Your task: Copy the records below exactly, from the line containing "850x409 pixels." through the last line, and leave out every picture.

Screenshot grounding data:
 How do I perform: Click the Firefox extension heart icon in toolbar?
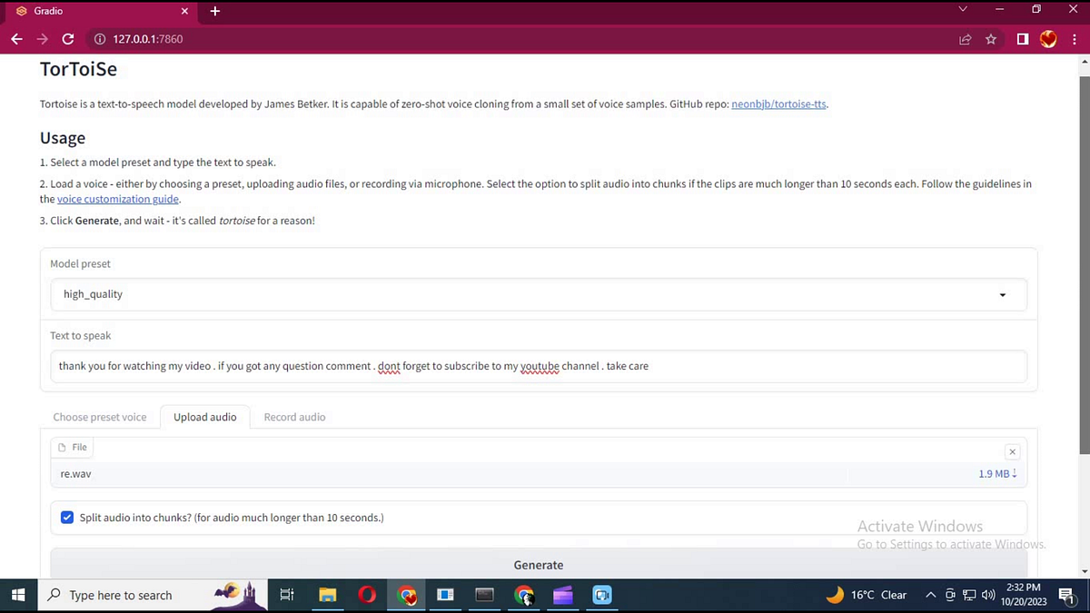point(1048,39)
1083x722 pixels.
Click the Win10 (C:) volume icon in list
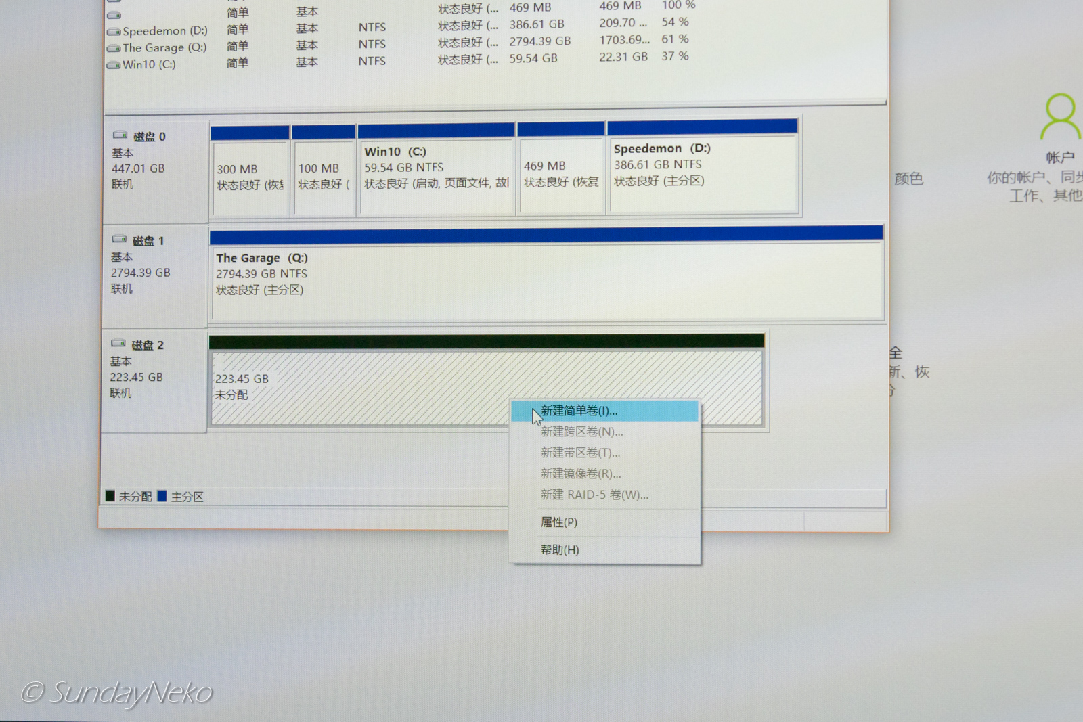click(x=114, y=66)
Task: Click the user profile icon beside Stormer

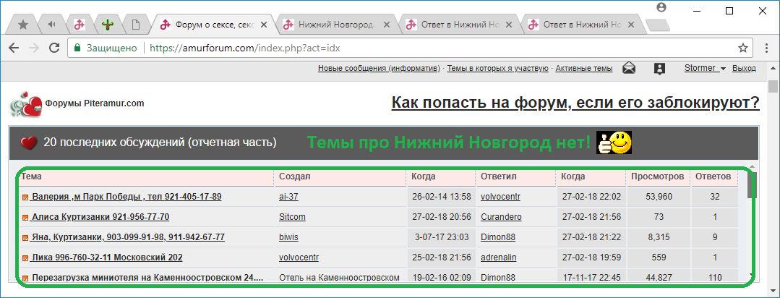Action: (x=659, y=69)
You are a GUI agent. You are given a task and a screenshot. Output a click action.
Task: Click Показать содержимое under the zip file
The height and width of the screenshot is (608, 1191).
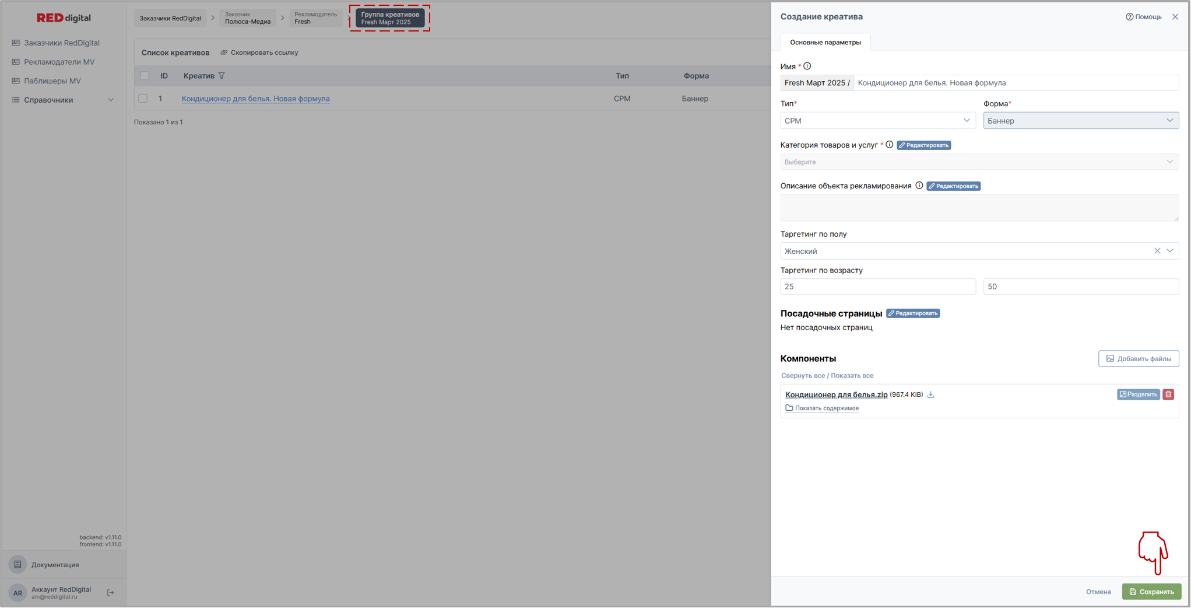826,408
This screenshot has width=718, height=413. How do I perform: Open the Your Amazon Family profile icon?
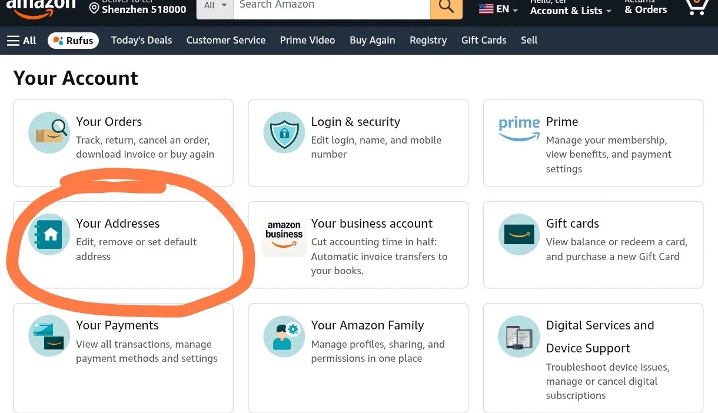284,337
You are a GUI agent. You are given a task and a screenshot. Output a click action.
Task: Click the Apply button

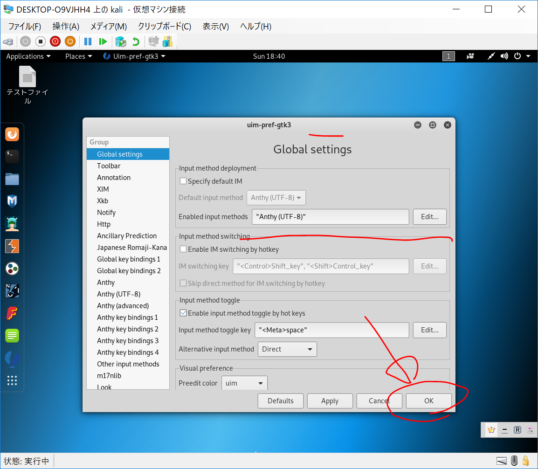coord(330,401)
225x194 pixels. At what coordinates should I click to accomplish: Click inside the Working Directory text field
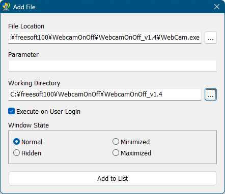click(105, 94)
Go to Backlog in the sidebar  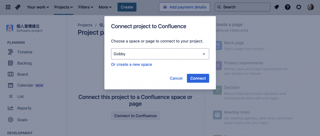coord(24,63)
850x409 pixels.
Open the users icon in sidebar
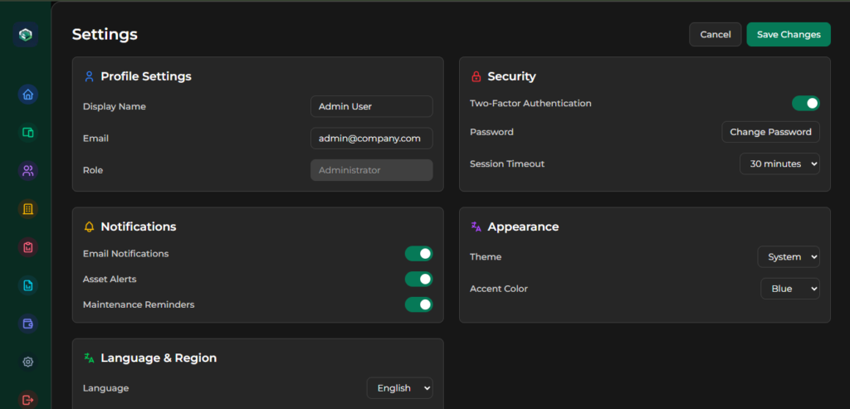(27, 171)
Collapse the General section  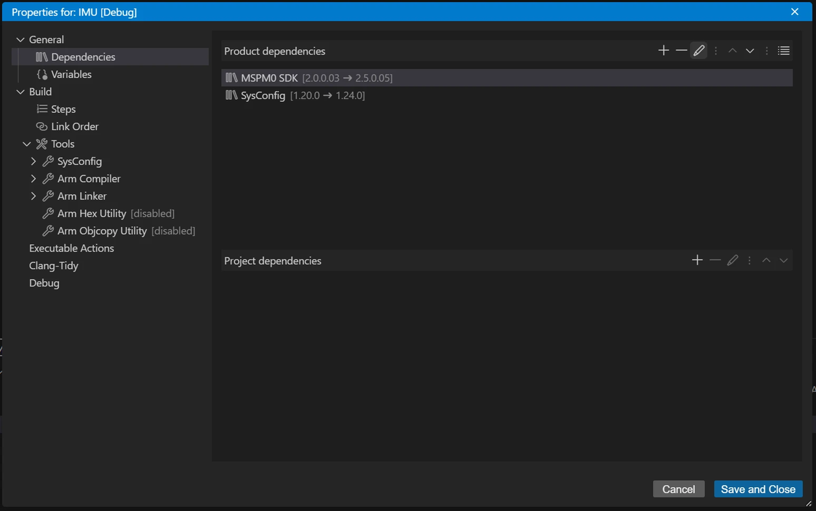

Problem solution:
850x409 pixels.
Open the users icon in sidebar
(27, 171)
Collapse the General section  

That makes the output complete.